Friday, February 10, 2012

Escape From Alcatraz

The worst phrase for my television viewing sanity is "from J.J. Abrams, creator of LOST."  I was consumed by LOST for years, exhaustively watching and re-watching episodes, hoping to find some easter egg clue in the DVD releases and then got a whopping nothing burger of a final season that sucked so bad, anytime the show's name comes up, I react like a Muggle hearing the name of "he who must not be named."  Of course, like a bad relationship that ends, but does not really end, the next time a J.J. Abrams-blessed show starts, I get sucked right back in.

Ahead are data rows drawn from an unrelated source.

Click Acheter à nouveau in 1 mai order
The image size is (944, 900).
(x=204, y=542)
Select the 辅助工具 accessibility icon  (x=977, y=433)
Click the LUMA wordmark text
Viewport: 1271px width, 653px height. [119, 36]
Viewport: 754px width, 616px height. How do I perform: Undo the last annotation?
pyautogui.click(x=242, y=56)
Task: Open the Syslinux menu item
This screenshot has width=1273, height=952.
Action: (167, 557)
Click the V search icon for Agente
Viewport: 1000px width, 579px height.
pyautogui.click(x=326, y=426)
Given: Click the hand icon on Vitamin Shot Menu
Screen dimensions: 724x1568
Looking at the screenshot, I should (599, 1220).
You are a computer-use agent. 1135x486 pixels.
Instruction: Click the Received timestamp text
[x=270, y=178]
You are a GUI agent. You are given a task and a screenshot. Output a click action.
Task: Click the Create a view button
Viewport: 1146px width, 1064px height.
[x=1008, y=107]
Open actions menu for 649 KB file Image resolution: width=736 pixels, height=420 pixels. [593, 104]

Wisely, I watched the premiere of Person of Interest and bailed immediately.  A crime procedural wrapped around Ben Linus and the guy who played Jesus in The Passion of Christ was a total no-go for me.  When the promos for Alcatraz started running, I was mildly intrigued, but wary of getting involved in another bad romance with J.J. and the crew from Bad Robot.  The premise was LOST-ish  in that it has a LOST star (Jorge Garcia a/k/a "Hurley"), a sassy, yet street-wise female heroine, a mystery (inmates disappeared from Alcatraz in 1963 and are re-appearing in 2012) and an ambiguously good/bad male lead (Sam Neill).  

Unfortunately, the producers at Bad Robot took all the wrong lessons away from the fan backlash at the shitty ending to LOST.  The conventional wisdom said that "mythology" shows like LOST could not succeed because the mystery itself was what made the show interesting (not the answer) and therefore, continuing to build mystery upon mystery only made the show more byzantine and unbelievable, until it collapsed under its own weight.  To me, the take away was much simpler - don't produce shitty endings that piss off your fan base.  But hey, that's me.  

So what did the Bad Robot crew do?  They followed the conventional wisdom and dialed down the "mythology" aspect of Alcatraz to an afterthought and gave us what is basically a cops and robbers show with little in the way of compelling story telling, substituted the iconic LOST flashback "WHOOSH" with the more predictable (and overt) "rattling of jail cell" sound (and visual) just in case you didn't realize WE ARE FLASHING BACK IN TIME.  It's not even LOST 101, it's more like a remedial course in how to both submarine a good genre (mythology) and attach it, like a barnacle, to the lowest common denominator TV drama (the crime procedural).  

The mythology portion of the show - what happened to the inmates and guards that were on Alcatraz in 1963 - is touched on so elliptically (and briefly) this viewer sometimes forgets why it is we even care that random people with Brylcreemed hair are aimlessly roaming the streets of San Francisco.  Garcia's role as a "brilliant" (is there another kind in TV these days?) Ph.D and author is basically a warmed over version of his LOST character and Neill's FBI Agent Hauser is shifty and secretive but because so little time is invested in sprinkling clues about the mythology of why this is all occurring, he just comes off as dickish.  Yes, there is a hidden prison and some supporting tech geeks that can seemingly track down information and locations at the push of a button, but unlike LOST, which so deftly wove in the Island as a part of the story, especially in the first season, Alcatraz cannot seem to decide what kind of show it wants to be - a drama that is accessible to regular viewers or a new age LOST that will but attract the "fan boy" crowd.  Unfortunately, in trying to split the difference, the show is aimless and not particularly interesting.